(Stored items)

==============================

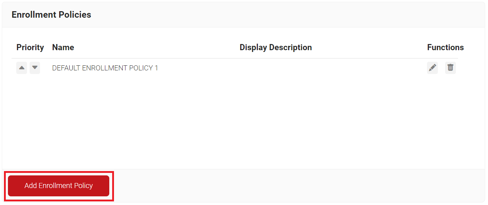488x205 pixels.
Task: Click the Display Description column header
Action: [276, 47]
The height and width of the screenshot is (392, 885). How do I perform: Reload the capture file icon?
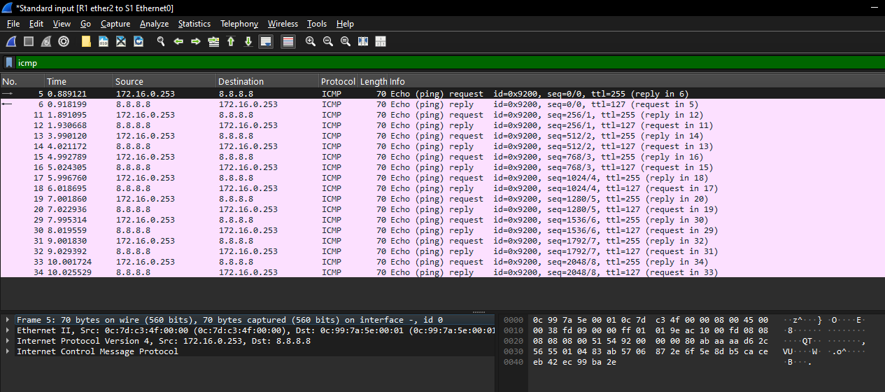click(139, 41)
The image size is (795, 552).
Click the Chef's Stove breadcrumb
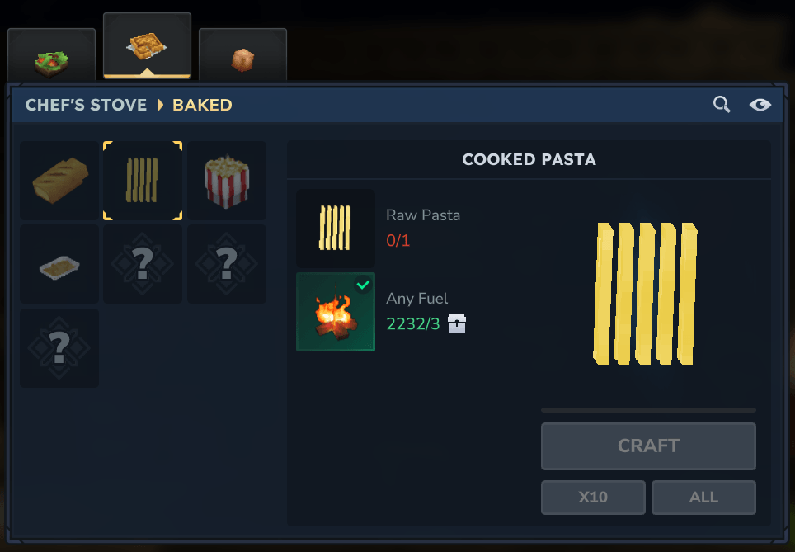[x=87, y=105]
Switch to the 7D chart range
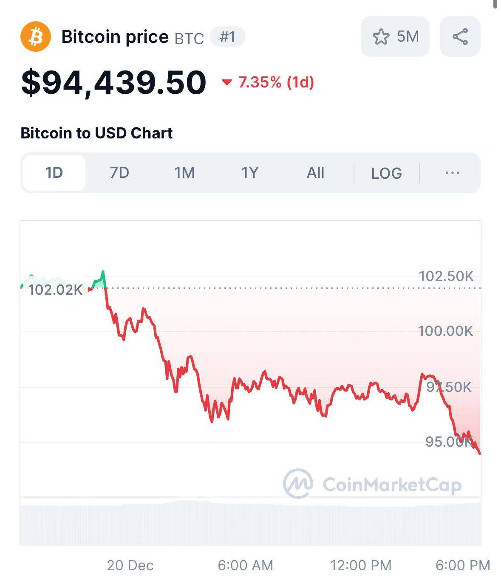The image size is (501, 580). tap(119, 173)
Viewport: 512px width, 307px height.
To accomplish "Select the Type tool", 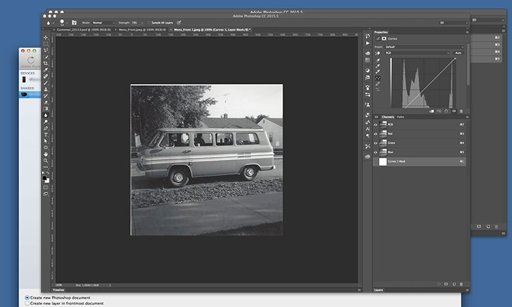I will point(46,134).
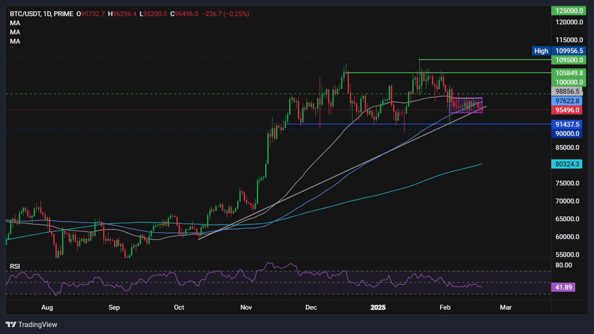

==============================

▶ **TRY IT**: Output exactly the lines above, beginning at the one with "The height and" and stopping after the one with "Viewport: 512px width, 307px height.". Pictures are to be omitted.

▶ **RESULT**:
The height and width of the screenshot is (392, 885). How do I perform: Reload the capture file icon?
click(139, 41)
The image size is (795, 552).
Click the Chef's Stove breadcrumb
[x=87, y=105]
Switch to the 7D chart range
The image size is (501, 580). tap(119, 173)
Viewport: 512px width, 307px height.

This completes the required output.